Wie gehen Führungskräfte mit Mitarbeitenden um? Wie geht man mit Kunden um? Wie werden Führungskräfte entlassen? Wer wird befördert? Wer hat Einfluss und warum? Daran machen Mitarbeitende Unternehmenskultur fest.
Die Art und Weise, wie geführt und zusammengearbeitet wird, intern und mit Kunden, verändert sich erst nach längerer Zeit. Dann nämlich, wenn ausreichend viele Menschen sich mit dem Thema auseinandergesetzt haben und sich in kulturprägenden Situationen über eine gewisse Zeit in bestimmter Weise verhalten und erleben, dass sie damit erfolgreich sind. The law of quantity…
Commitment und Steuerung
Es ist eine spannende Aufgabe, Veränderungen so zu gestalten und steuerbar zu machen, dass Effekte spürbar werden. Es geht im Kern immer wieder darum, eine kritische Masse von Menschen zu erreichen, die für sich einen Vorteil in der Veränderung erkennen und bei der Umsetzung mitmachen.
Das erfordert, dass konkrete Anreize für Veränderung geschaffen werden, die Veränderung kausal mit persönlichem Erfolg verknüpfen.

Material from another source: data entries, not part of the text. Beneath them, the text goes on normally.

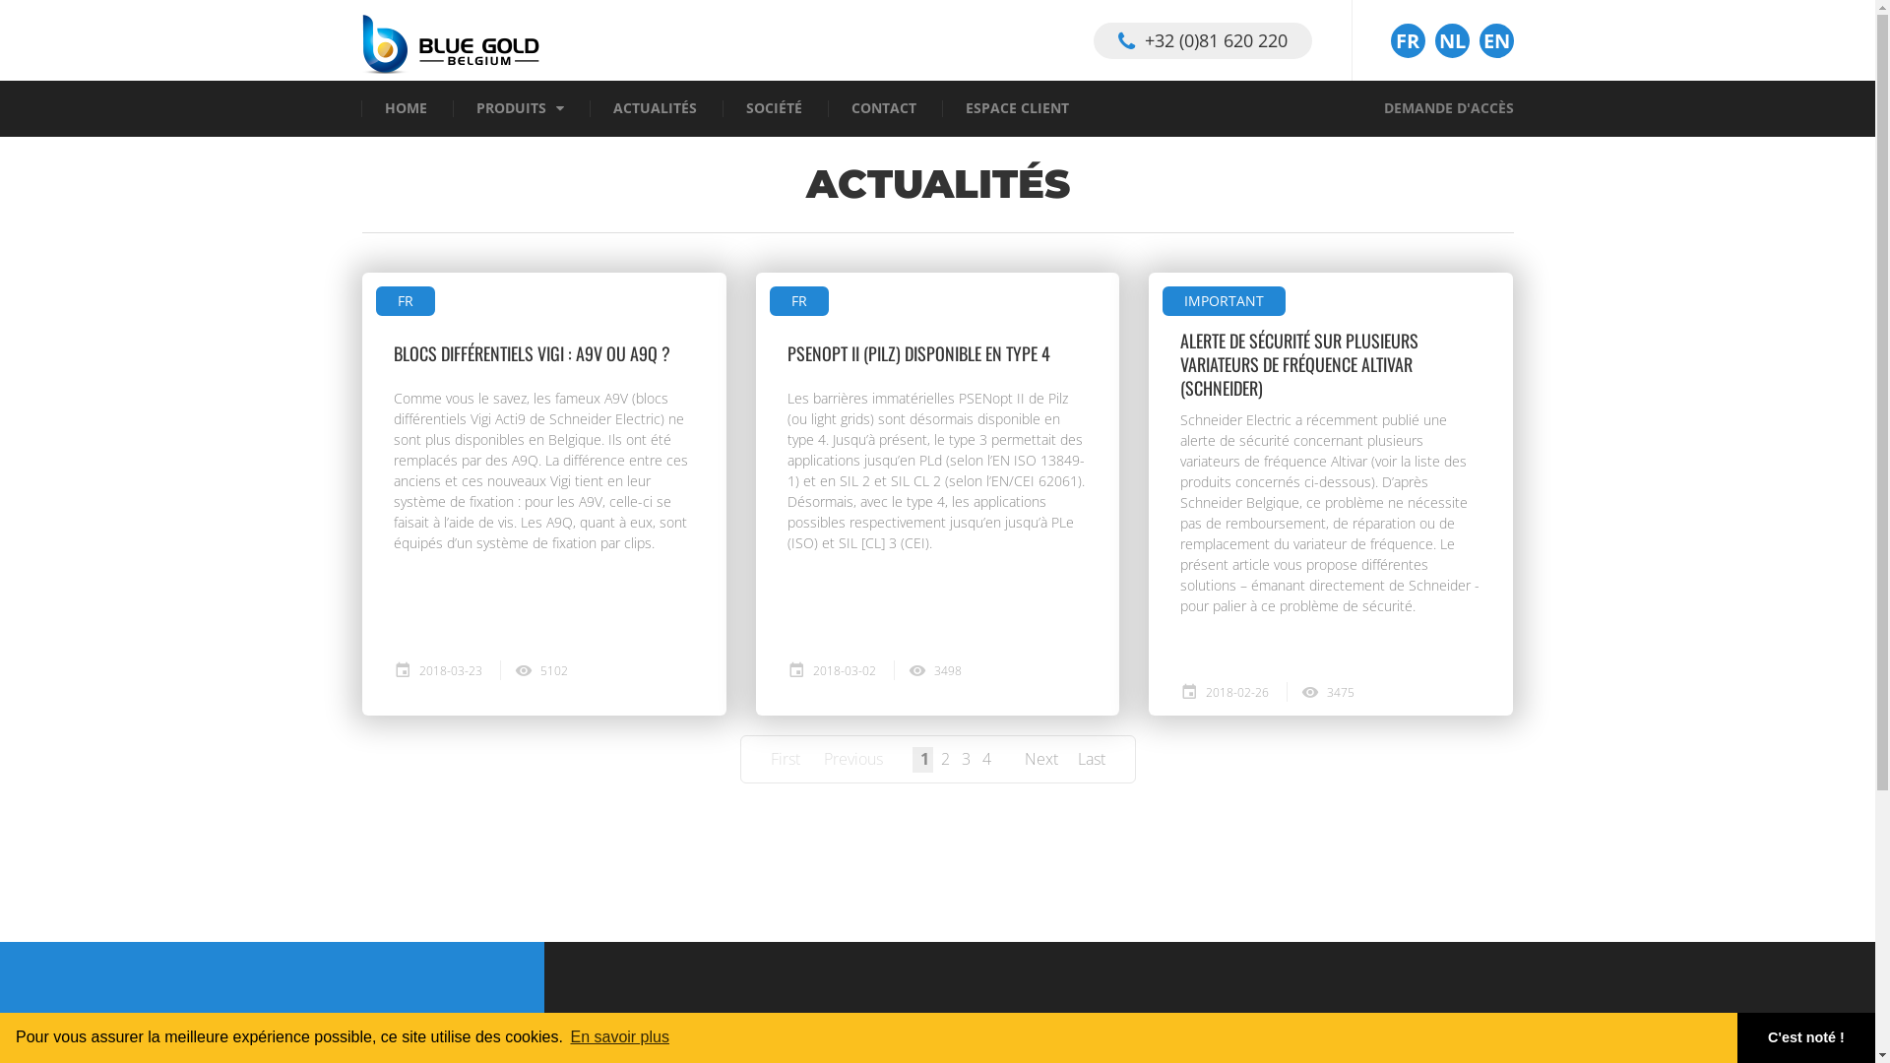 This screenshot has width=1890, height=1063. I want to click on '+32 (0)81 620 220', so click(1200, 39).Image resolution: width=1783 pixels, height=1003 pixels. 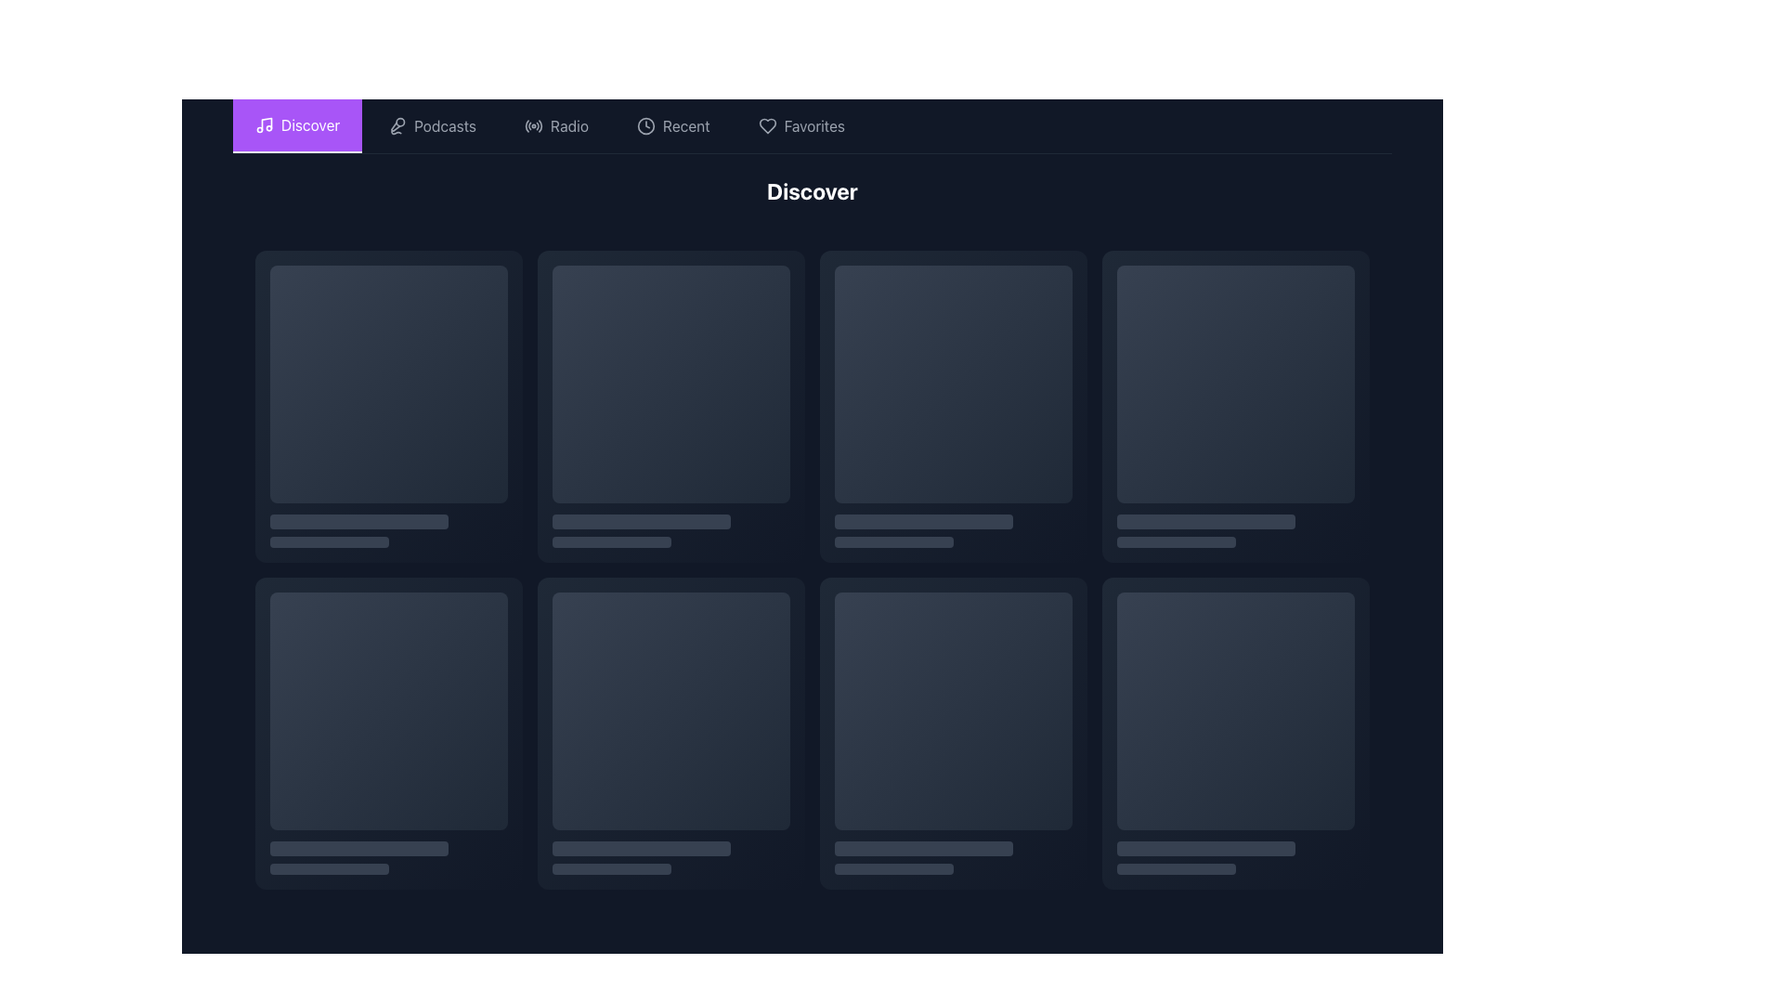 I want to click on the Text label in the horizontal navigation bar that serves as a clickable element leading to the Radio section, positioned between the 'Podcasts' and 'Recent' labels, so click(x=568, y=125).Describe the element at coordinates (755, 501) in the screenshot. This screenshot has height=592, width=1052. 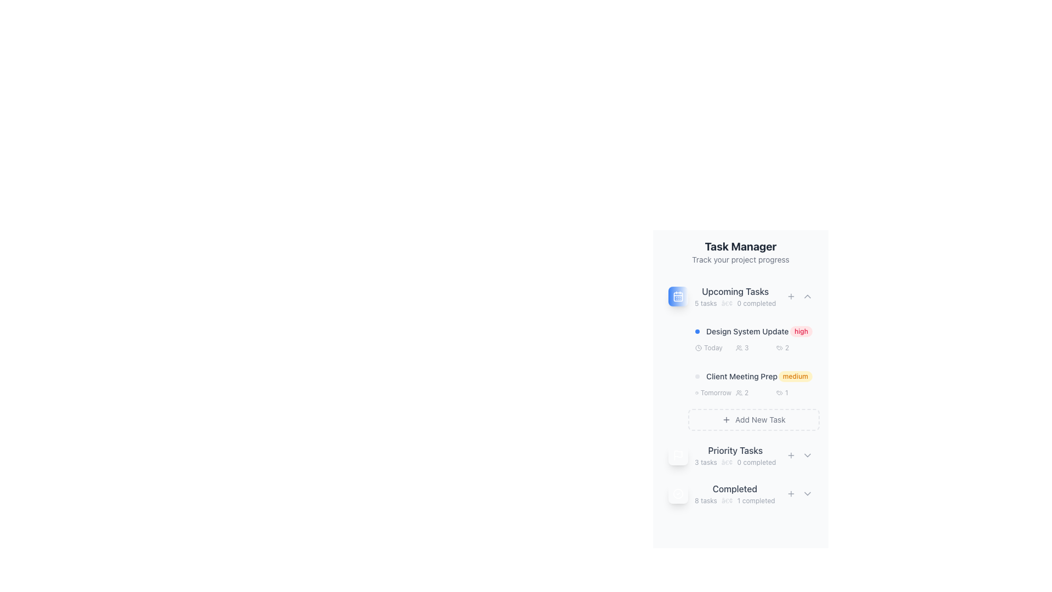
I see `the static text display that shows '1 completed', located to the right of '8 tasks' in the task management view` at that location.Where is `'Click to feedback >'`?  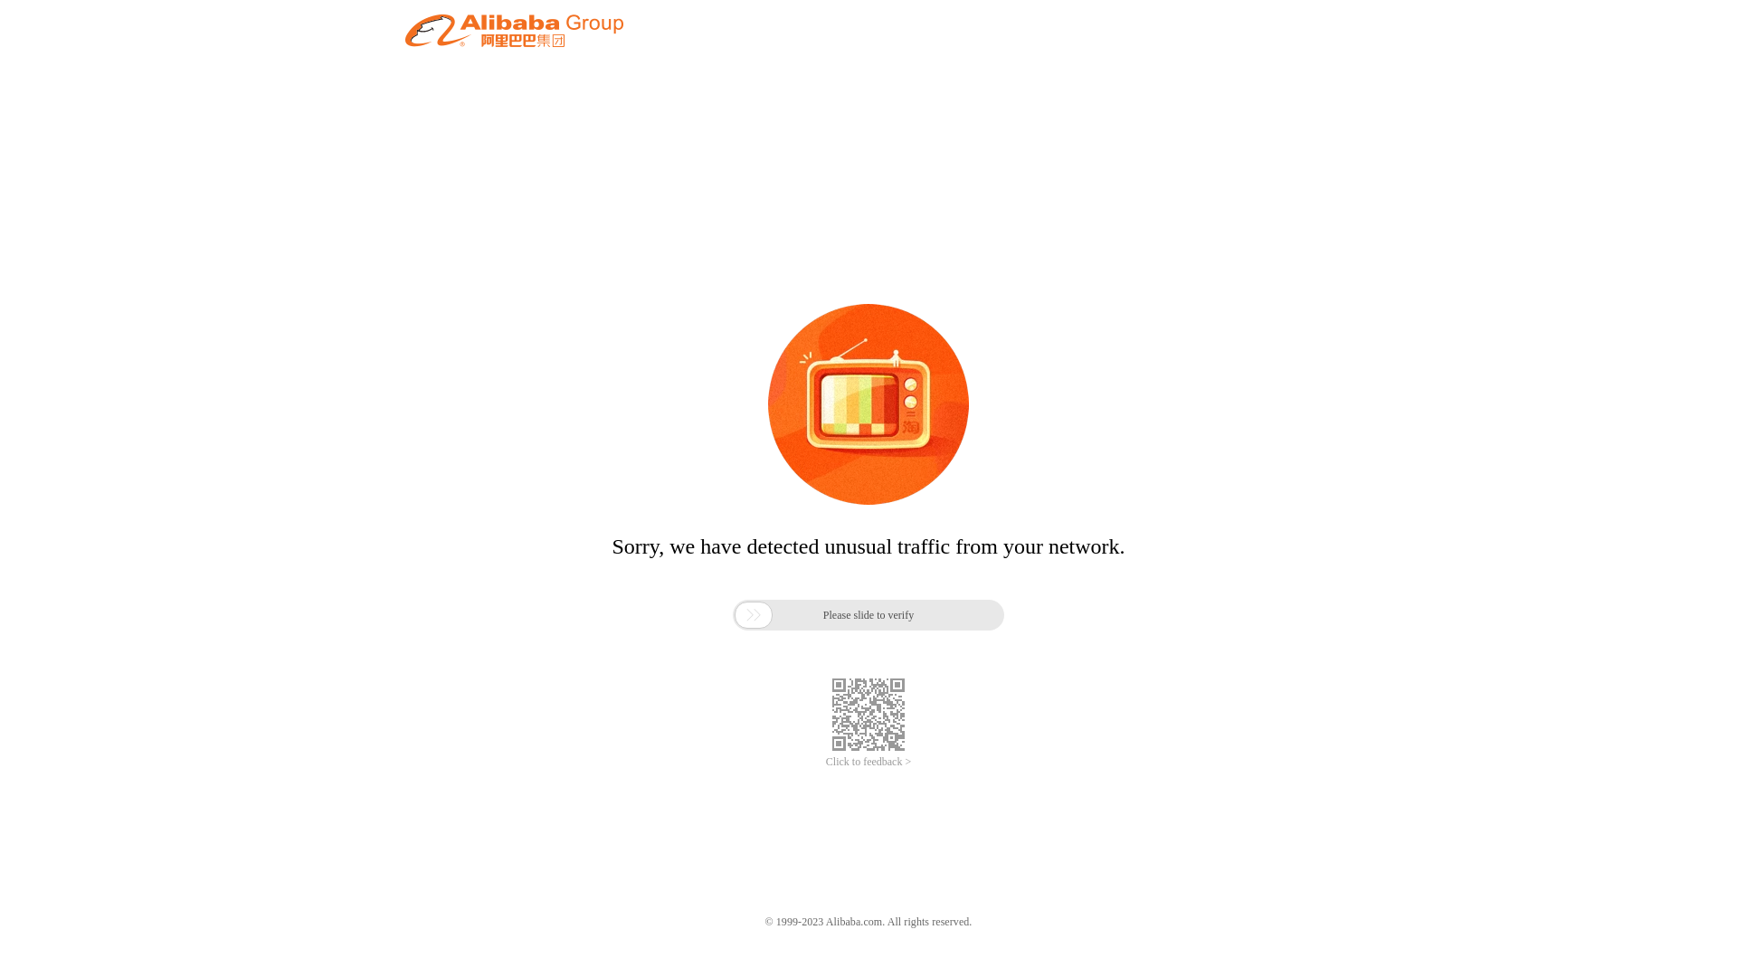 'Click to feedback >' is located at coordinates (869, 762).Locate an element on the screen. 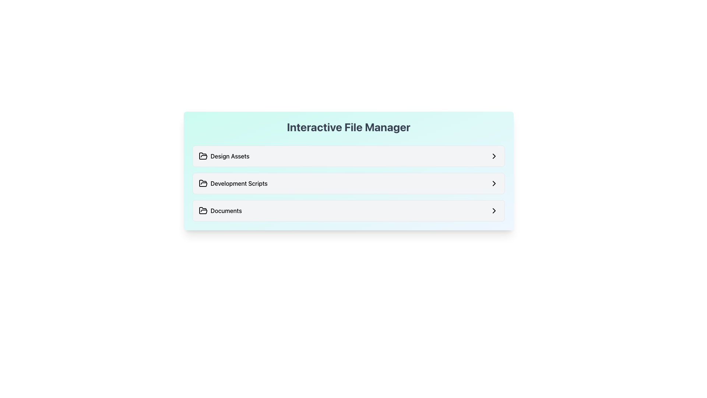 Image resolution: width=707 pixels, height=398 pixels. the chevron-right icon located at the far right of the 'Documents' section, which is styled as a card and aligned with the text label 'Documents' is located at coordinates (494, 210).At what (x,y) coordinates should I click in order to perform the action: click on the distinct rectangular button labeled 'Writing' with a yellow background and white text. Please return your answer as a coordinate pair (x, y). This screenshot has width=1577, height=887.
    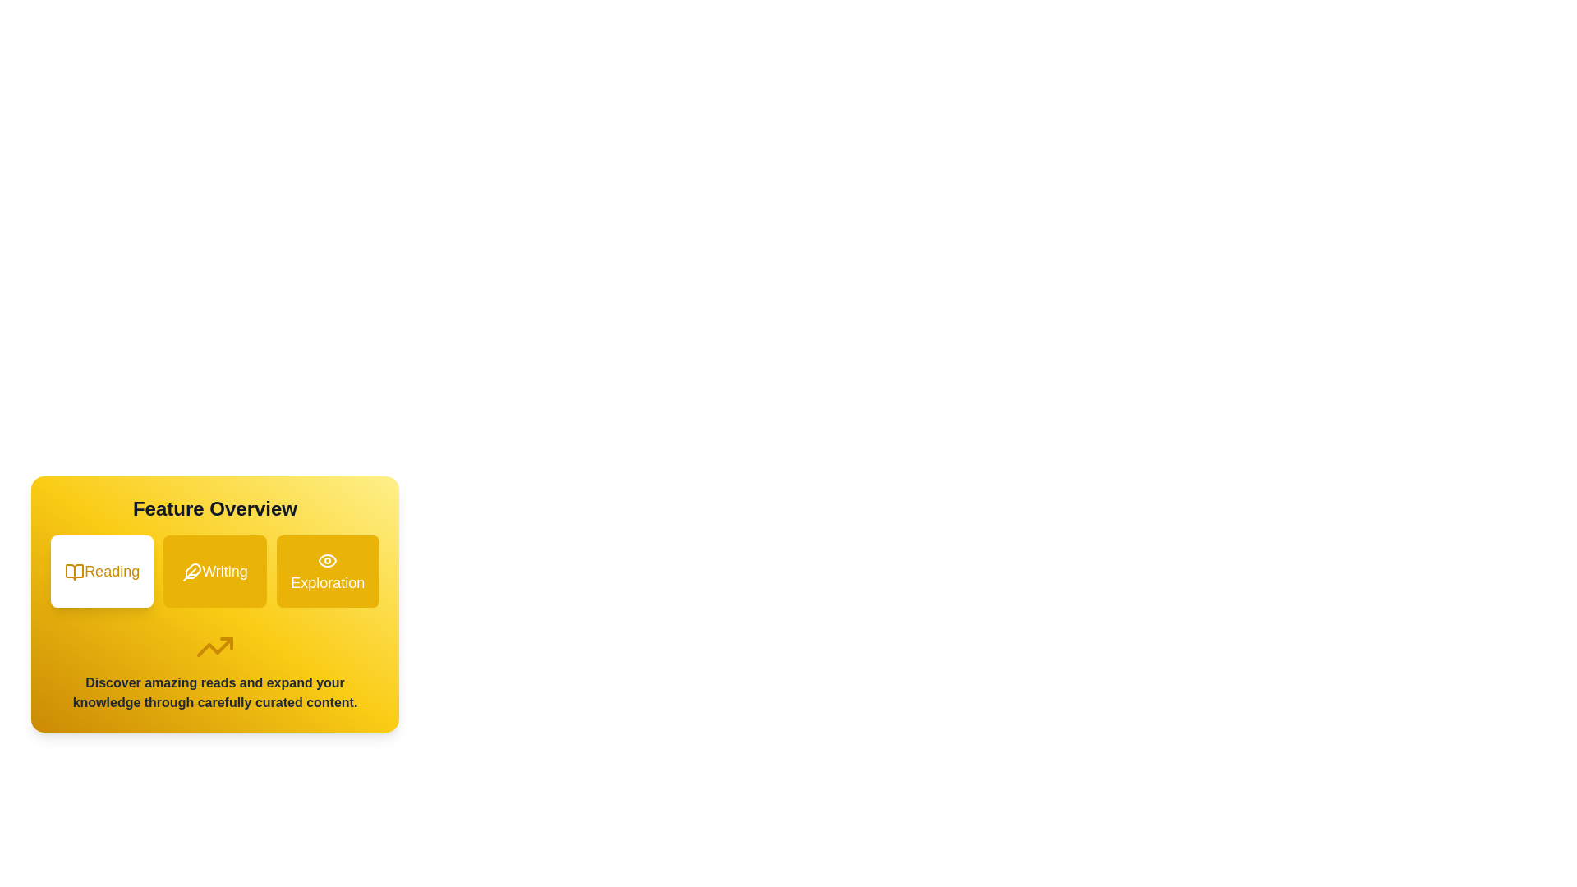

Es muss sich für die Menschen in der Organisation lohnen, das Verhalten zu verändern. Sie müssen erleben: Wenn Anwendung des Neuen, dann Erfolg und Anerkennung.
Meine Beobachtung ist, dass die Akzeptanz der Veränderung nur wenig von der Qualität der Change-Massnahmen abhängt und leider auch nicht von der Kompetenz der verantwortlichen Change-Spezialisten.
Viel entscheidender ist der Wille der Führung und die Glaubwürdigkeit im Umsetzen. Denn brutalerweise merken Mitarbeitende sehr schnell, ob sie Fake Change erleben oder ob es um ernsthafte Absichten geht.
Alignment der Köpfe
Meine Motivation als Beraterin in Change-Projekte ist, dass sich der Einsatz dafür lohnt, ein Bewusstsein für die Erfolgsfaktoren im Change zu schaffen – zunächst bei den AuftraggeberInnen in der Führung und dann bei den Menschen in der Organisation.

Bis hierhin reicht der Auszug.